▶ _WHAT NEEDS TO BE DONE_
From the listing below, return every line with the string "calendar" in it.

*** Block opens ***

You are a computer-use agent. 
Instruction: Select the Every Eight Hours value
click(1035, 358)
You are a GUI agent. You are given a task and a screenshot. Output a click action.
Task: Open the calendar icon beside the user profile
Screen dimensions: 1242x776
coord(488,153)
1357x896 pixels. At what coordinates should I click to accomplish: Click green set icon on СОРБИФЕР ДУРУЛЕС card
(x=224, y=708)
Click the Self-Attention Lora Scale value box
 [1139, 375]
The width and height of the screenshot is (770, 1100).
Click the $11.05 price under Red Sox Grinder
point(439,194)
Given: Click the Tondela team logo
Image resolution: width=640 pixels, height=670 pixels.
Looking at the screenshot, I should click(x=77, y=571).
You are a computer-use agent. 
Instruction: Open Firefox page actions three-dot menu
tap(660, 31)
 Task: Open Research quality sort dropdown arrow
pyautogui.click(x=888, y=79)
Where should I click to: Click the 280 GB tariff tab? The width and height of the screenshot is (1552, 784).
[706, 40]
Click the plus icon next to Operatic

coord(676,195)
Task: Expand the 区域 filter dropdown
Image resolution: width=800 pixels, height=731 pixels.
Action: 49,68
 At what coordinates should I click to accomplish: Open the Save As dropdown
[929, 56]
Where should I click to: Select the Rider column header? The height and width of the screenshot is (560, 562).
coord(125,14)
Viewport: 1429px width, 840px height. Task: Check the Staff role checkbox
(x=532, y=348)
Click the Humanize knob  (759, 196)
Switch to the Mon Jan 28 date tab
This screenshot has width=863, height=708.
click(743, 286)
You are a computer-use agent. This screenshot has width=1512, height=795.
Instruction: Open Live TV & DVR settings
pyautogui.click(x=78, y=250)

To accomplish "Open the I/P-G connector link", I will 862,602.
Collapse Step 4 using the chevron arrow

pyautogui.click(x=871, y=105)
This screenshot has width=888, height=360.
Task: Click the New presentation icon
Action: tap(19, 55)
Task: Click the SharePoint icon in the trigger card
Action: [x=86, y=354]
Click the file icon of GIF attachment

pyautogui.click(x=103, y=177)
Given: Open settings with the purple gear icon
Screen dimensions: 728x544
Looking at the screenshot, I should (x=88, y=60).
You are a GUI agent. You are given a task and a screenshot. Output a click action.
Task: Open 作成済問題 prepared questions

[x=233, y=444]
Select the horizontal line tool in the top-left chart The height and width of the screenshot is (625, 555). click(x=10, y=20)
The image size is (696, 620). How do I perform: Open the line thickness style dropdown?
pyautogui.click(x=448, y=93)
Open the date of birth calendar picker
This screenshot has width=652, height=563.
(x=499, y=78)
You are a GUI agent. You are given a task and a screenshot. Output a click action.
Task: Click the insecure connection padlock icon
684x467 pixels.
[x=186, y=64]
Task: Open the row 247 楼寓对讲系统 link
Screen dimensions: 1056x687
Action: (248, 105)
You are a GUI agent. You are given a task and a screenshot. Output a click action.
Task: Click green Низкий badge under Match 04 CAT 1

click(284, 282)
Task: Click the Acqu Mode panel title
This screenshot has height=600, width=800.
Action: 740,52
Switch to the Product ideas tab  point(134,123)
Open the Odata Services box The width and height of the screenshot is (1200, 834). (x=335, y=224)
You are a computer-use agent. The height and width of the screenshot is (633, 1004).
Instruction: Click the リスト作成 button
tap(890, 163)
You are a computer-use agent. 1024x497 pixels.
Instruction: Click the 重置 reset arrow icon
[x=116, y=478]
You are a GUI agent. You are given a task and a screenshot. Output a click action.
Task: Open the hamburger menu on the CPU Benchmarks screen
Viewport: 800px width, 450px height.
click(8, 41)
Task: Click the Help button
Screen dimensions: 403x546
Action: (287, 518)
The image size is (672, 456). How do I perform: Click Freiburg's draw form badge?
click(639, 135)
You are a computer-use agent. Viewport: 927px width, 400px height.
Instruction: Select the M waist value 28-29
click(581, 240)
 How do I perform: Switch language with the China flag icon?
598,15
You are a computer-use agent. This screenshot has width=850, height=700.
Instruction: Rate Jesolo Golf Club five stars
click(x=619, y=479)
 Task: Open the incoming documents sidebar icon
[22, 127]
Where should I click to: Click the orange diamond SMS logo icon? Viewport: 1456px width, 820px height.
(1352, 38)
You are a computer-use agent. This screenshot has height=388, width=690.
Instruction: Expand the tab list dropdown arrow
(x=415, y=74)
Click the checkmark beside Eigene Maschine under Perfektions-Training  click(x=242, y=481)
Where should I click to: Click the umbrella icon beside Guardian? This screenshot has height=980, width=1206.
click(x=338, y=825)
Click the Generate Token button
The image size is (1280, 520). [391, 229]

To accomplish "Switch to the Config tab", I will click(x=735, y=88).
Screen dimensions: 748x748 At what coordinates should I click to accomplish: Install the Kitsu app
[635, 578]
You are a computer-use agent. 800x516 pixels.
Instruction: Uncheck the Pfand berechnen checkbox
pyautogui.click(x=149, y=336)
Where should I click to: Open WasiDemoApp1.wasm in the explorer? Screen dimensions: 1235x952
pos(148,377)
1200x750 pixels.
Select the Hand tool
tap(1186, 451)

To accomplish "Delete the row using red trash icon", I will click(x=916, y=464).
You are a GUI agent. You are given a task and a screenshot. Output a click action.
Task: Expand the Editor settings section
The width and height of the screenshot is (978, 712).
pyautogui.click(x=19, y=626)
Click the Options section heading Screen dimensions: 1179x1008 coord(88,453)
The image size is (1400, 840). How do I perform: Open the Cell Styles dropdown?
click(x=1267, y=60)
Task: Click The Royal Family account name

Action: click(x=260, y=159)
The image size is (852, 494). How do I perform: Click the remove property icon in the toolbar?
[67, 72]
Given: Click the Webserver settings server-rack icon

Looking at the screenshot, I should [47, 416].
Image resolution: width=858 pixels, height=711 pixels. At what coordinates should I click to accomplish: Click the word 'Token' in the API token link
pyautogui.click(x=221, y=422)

*** Block closes ***

▶ _ANSWER SECTION_
Task: Open the calendar icon beside the user profile
Open the date of birth calendar picker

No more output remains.